Despite a recent setback, Minneapolis City Council Member Jacob Frey says he hasn't given up trying to beautify 70 unsightly surface parking lots downtown. Good for him. It's high time someone at City Hall tried to get defiant surface lot owners to comply with ordinances already on the books. Those ordinances generally require the kind of landscaping and upkeep now common in other cities but are, for some reason, too heavy a burden for local owners.
"There's no other single action we could take that would improve downtown more than to beautify or eliminate these surface lots," Frey said.
He's right about that. For competitive reasons, the city is in the midst of updating its downtown into a friendlier, more walkable environment for residential and business growth. To accomplish that, it must vastly improve what planners call "the consistency of the pedestrian experience."
To understand what that means, think of your last visit to an appealing city or town and how, block after block, you walked through attractive, interesting places. In none of those great cities did you encounter seas of surface parking lots, and surely not the shabby, weedy lots of Minneapolis with their crumbling pavement, broken fences, lack of landscaping and an attitude that seems to announce: "We don't care."
But what appears like a simple fix has, for the city, turned into an impossible task — at least so far. Frey's initiative required lot owners to submit plans for landscaping and other improvements by October. But owners, after ignoring the law for years, continued to balk. One filed an appeal with the city's zoning administrator and won. The result seems to have rendered meaningless the city's enforcement efforts.

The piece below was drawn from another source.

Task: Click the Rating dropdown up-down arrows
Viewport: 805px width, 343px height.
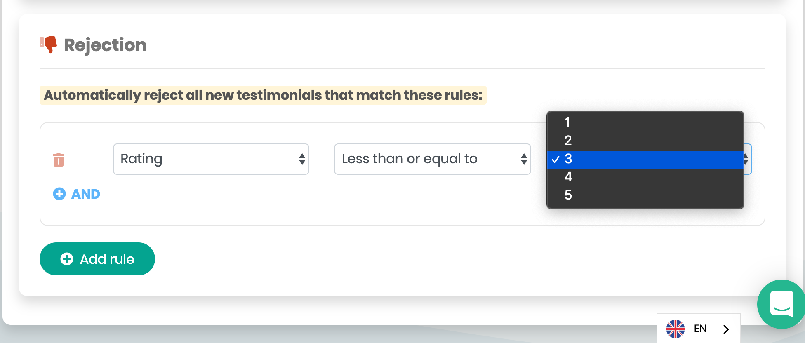Action: (x=302, y=159)
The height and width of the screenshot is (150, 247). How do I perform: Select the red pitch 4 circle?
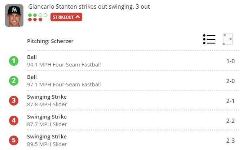[x=14, y=120]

Siding with the owners, the administrator ruled that state law protects parking lots from the more robust landscaping requirements passed in 1999 because those requirements would reduce the capacity of the lots and thus cause a potential loss of business. Lot owner Brian Short pointed out that his lots and most of the others in question date to at least the 1980s, when landscaping requirements were minimal at best. "You simply can't change the rules in the middle of the game," he told a Star Tribune reporter.
Actually, cities change the rules of the game all the time. They pass new taxes and fees. They change rules on dining, drinking, bar hours, traffic patterns, street repairs and hundreds of other things that affect businesses, directly and indirectly. Cities have to change rules because markets and preferences are constantly shifting.
What was acceptable urban policy in 1970 — demolishing historic buildings and promoting surface parking lots — is recognized as terrible urban policy today. What was acceptable environmentally in 1970 is today considered a violation of stormwater management principles that urge more planting and more permeable surfaces.